I’ve left a bunch of details out to avoid writing a 10k words article. You can customize the health check (health_check
) associated with each target group, the algorithm used (load_balancing_algorithm_type
), and a host of other things. The flexibility can be overwhelming. I recommend starting small.
Security Groups
Oh yes, security groups. Every so often, running curl
against your shiny, new infrastructure results in timeouts. Inevitably, you forgot the security groups.
Network load balancers don’t have associated security groups per se. For both instance and IP based target groups, you add a rule that allows traffic from the load balancer to the target IP.
resource "aws_security_group" "this" {
description = "Allow connection between NLB and target"
vpc_id = var.vpc_id
}
resource "aws_security_group_rule" "ingress" {
for_each = var.ports
security_group_id = aws_security_group.this.id
from_port = each.value
to_port = each.value
protocol = "tcp"
type = "ingress"
cidr_blocks = ["0.0.0.0/0"]
}
Getting to our load balancer
That’s about it. With all these resources, we’ve got ourselves a working load balancer!
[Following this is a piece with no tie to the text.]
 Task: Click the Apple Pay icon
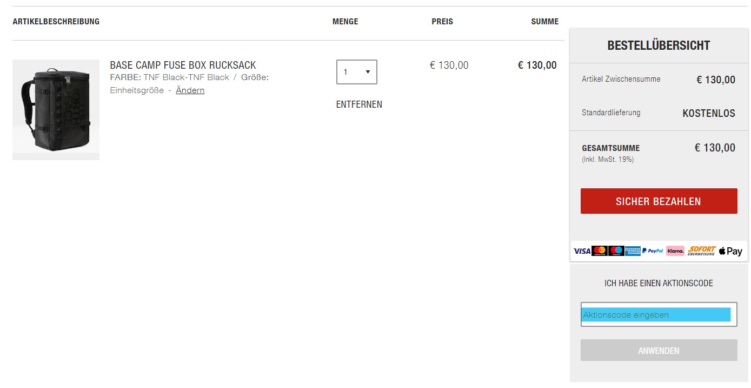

All load balancers are reachable through their automatically assigned DNS entry. We can programmatically find it thanks to the AWS CLI.
export LB_NAME="basic-load-balancer"
dns=$(aws elb describe-load-balancers --load-balancer-name $LB_NAME | jq -r '.LoadBalancerDescriptions[0].DNSName')
nslookup $dns
Provided there is a registered target, we can query it using the content of dns
and see that our setup, in fact, works.
Internal Load Balancers
A load balancer doesn’t always have to be publicly available. Let’s say you use VPC endpoints to keep your traffic inside AWS’s network. We don’t want to expose our load balancer to the public if it’s going to sit behind a VPC endpoint service. Instead, you set the internal
parameter to true
. The LB can live in a private subnet.
Operations
Operations is a bit of a strong word. There is not a lot to operate here. Not for us, at least. Still, let’s finish with some thoughts about that.
Out of the box, a lot of CloudWatch metrics are exported for your convenience. The AWS Console has some nice charts to look at. You could use another monitoring tool if you wish.
What about costs? As you can see on the pricing page, an NLB has a fixed price, plus a fairly arcane operating cost based on Load Balancer Capacity Units (LCU). Honestly, the easiest way to monitor expenditures is by looking at previous months in the Cost Explorer.
Lastly, performance. An NLB scales like there is no tomorrow. Each unique target IP can support 55000 simultaneous connections, and the whole thing should be merrily passing along requests long after your applications have collapsed into a smoking pile of ashes. The word managed is genuinely appropriate because you’ll rarely have to do anything past the provisioning.
Conclusion
Load balancers are an integral part of every cloud setup. It’s a vast topic as well, and thus I could only scratch the surface. However, this is enough to get started with a rock-solid foundation.